Peut-on venir à bout d’un texte de 19 pages aussi ambitieux en une matinée ? « Non mais ça a un sens de se réunir en interdegrés », nous dit J Maillols. « C’est important d’échanger entre nous . Ca fait avancer les choses ». Elle a bon espoir que le nouveau socle aide la réussite des élèves. « La lutte contre les inégalités c’est au coeur de tous les enseignants. C’est dans l’esprit de chacun ». « C’est indispensable de se réunir car ça oblige à prendre connaissance du socle. Dans notre système l’institution est obligée de consulter les enseignants pour pouvoir mettre en oeuvre une réforme de cette importance. Si elle oublie de le faire, comme avec les rythmes scolaires, ça se retourne contre elle ». Tous deux ont peu d’espoir de peser sur la rédaction du socle. Mais ne jugent pas la réunion inutile. « Tout va dépendre de la mise en oeuvre du socle », estime L Touzet. « Il faut que les collègues se saisissent de la réécriture des programmes et des modalités d’évaluation. Face aux inégalités, le socle ne parle pas de différenciation pédagogique. Pour l’appliquer il faudra beaucoup de formation continue ».
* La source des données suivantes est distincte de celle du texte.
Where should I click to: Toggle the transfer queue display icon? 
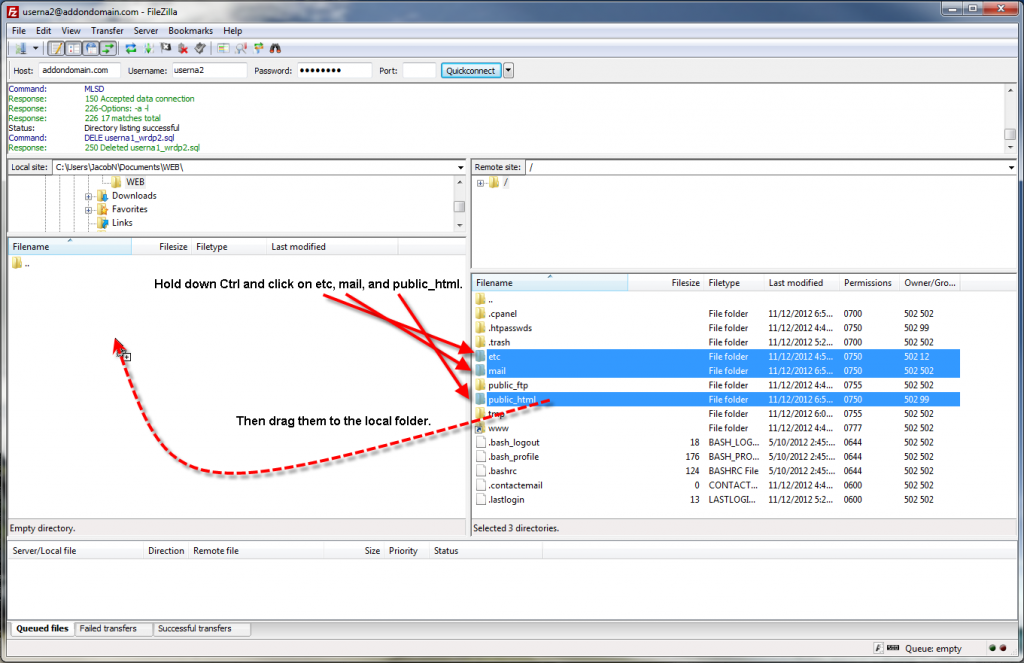[106, 48]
« La difficulté ça va être les nouvelles modalités d’évaluation« , estime MC Mengin. « Comment va-t-on évaluer les élèves ? » Son collège lutte avec succès pour la réduction du redoublement. Elle attend de la mise en oeuvre du socle une évaluation plus bienveillante. « L’évaluation peut soutenir le plaisir d’apprendre. Elle peut faire avancer les élèves ». Voilà les deux chantiers ministériels de l’année réunis.